I rediscovered autism not much after that. And guess what is all over a number of autistic run pages? Anti med sentiment, that's what. And I do totally sympathize with the experiences that people had, I do. People were inappropriately medicated. They were overmedicated. They were coerced or even forced. And that is wrong and should not happen. I am strongly against that.

But the narratives and the organizations linked? So many were written not as "this happened to a person" or "this is rare but it can happen" or even "so this is a thing", but as inevitabilities. It was presented as a given that all neuroactive medications are poison and will damage your brain and probably reduce your lifespan and just generally fuck everything up.

Shortly after this, my discovery of the autistic community, and by extension the Mad Pride community, I started dating a person I went to school with. His parents were AAers. A drug is a drug is a drug, it's all poison and addictions, literally anything is better than taking a drug, et cetera. We were still together when I tried to do something about the seizures (although what I initially tried to get help for was the interictal mood swings, since they were what I could describe--I was a legal adult and still had not been made aware of a history, and a present, of epilepsy).

It took me three years after all this to even consider medication, because it was all poison, because it would shrink my brain and kill me, because life threatening side effects were inevitable and I should be proud of and roll with the interictal mood swings, that's basically a mood disorder, right? Three years of kindling. Three years of more common seizures, that recall I still wasn't aware were seizures because everyone was perseverating on the mood stuff (myself included), three years of just letting the seizure pathways get more and more ingrained.

And then I started having clusters of seizures that even laypeople noticed. They crossed the threshold from simple partial to complex partial, and thus unresponsive, and forgetting. They crossed the threshold from one at a time to clusters. They crossed over into where people would notice. The seizure became the problem, not the aftereffects.

But all medication is poison, right? Groups linked to by people I highly admire were full of that. Bad experiences were inevitable. Life destroying experiences were inevitable. That was the message, over and over and over. If it effects your brain, it'll fuck you up forever, regardless of why you take it.

By the time I got on antiepileptic medications, I was 21 years old, and terrified. My one experience with neuroactive medication, Adderall, was awful and scary and bad. I couldn't deal with that again. And the first med didn't work. The second did, but ate my blood (which is rare, not at all common). The third didn't work. Or the fourth. The fifth gave me a death rash. On and on.
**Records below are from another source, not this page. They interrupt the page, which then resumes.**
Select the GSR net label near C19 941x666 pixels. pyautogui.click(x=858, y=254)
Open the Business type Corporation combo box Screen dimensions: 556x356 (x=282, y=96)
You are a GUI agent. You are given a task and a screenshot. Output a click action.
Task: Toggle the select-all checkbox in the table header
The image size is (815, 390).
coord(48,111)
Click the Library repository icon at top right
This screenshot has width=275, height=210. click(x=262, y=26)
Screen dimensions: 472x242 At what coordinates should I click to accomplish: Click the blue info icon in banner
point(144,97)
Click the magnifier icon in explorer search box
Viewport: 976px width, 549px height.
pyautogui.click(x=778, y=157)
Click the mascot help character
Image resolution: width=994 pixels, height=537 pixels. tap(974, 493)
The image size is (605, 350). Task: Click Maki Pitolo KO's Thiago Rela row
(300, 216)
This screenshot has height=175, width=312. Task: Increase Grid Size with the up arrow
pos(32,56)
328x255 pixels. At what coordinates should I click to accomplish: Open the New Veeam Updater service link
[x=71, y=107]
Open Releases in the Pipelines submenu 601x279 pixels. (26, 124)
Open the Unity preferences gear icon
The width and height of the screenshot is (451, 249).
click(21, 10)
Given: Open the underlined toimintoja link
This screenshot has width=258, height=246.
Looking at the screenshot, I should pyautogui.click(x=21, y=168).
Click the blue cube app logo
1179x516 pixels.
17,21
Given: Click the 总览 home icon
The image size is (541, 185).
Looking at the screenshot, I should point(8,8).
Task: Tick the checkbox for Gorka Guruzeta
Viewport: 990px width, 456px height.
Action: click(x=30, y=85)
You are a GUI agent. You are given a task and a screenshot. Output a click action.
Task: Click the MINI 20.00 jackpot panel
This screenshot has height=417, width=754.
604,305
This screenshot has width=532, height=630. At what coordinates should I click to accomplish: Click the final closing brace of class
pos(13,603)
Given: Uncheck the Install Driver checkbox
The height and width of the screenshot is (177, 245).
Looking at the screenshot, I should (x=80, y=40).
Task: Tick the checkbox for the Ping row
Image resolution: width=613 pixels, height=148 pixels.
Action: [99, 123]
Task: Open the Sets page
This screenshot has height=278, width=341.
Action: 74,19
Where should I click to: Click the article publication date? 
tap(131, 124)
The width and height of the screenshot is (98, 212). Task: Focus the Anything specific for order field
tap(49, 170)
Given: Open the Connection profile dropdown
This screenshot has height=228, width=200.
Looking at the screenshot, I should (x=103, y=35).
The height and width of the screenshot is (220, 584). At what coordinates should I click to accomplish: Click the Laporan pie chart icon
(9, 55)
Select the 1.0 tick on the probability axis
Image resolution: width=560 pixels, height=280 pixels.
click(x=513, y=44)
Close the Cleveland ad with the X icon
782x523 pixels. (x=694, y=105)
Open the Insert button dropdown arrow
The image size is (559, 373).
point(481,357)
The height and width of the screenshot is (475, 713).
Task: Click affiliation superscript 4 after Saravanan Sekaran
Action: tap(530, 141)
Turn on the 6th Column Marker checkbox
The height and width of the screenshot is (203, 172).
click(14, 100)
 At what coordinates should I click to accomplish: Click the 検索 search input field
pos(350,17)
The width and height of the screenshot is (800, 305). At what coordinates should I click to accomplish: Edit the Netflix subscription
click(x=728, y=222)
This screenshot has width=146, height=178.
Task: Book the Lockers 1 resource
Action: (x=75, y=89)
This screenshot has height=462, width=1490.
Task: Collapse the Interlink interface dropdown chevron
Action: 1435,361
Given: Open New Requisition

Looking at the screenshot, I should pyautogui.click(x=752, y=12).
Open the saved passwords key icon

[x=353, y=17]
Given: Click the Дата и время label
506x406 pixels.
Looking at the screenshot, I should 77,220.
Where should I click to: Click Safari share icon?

And every time I said I was on Topamax, or Trileptal, or Keppra + Topamax, or whatever..."that's a lot of medication, are you sure you need that?". Autistic circles. Other neurodivergent circles. Everywhere. Rescue benzodiazepines? Yes I know those are addictive thanks.

I have intractable epilepsy. I have an incredibly high risk of SUDEP. My breathing has stopped many times. My heart has stopped at least once. All from seizure activity. I'm prone to partial status epilepticus, which can cross over into generalized status epilepticus.

There's all sorts of weird factors that go into intractability, but part of it is: how long did the seizure connections have to get established before trying to stop the seizures? And mine had a long time. A long, long time. And yet still people tell me that my medication is poison. I didn't ask them. When I want their opinion I will ask for it.

The lack of nuance, the a drug is a drug is a drug? I almost died from that (well, I did, but it didn't stick). I will be on a medgoround for the rest of my life because of choices informed by that narrative. By all means, talk about your experiences with things, but don't present them as universal. And don't present it as a moral argument (did you know? I'm weak because I can't outstubborn epilepsy. I've heard this from multiple sources). Just don't do that.

This narrative shoved down my throat, with the goal of keeping me from getting medical help for my life threatening neurological condition? It's every bit as much coercion as pushing medication is. And it's coercion that almost killed me. I don't actually give a fuck if people meant well or not, because they were letting their agenda and their feelings about how pills are bad overshadow the very real fact that people die of untreated epilepsy. It wasn't brave to tell me that I could try supplements and yoga. It was horrendously dangerous.

Do what you want with your body, but don't tell other people that their attempts to live a better life, or to live at all, are poisoning them. I have to live with the fallout from that, and am lucky I lived through it. Learn. Do better.

Thursday, March 30, 2017

I am or was a dancer, and that's okay except the parts that weren't (autistic athlete series)

I was exposed to dance earliest of all my attempted athletic endeavors. I've been in and out of dance for years.This would not be the case, however, if I had not done gymnastics. We're gunna just throw that right out there.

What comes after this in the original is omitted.